─── 提供データ

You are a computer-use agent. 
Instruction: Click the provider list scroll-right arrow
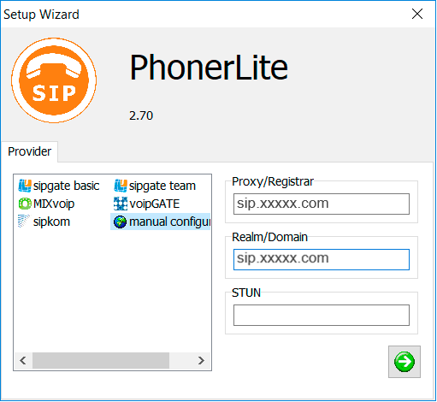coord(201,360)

──────
─── 提供データ

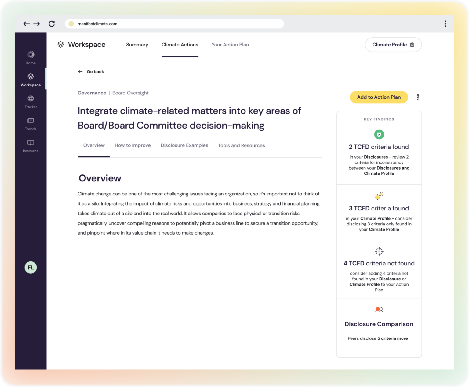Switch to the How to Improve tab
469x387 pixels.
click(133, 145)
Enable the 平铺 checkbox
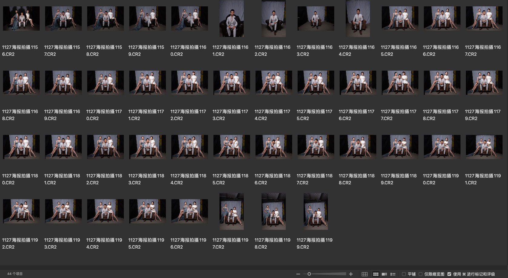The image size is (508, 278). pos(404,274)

──────

_求められる内容_
「You are a computer-use agent.」を含む行から始めて、「coord(201,360)」を含む行で終わるまでの各行を、一字も変えずに出力してください。画像は解答に含めないでください。

_記述解答_
You are a computer-use agent. 
Instruction: Click the provider list scroll-right arrow
coord(201,360)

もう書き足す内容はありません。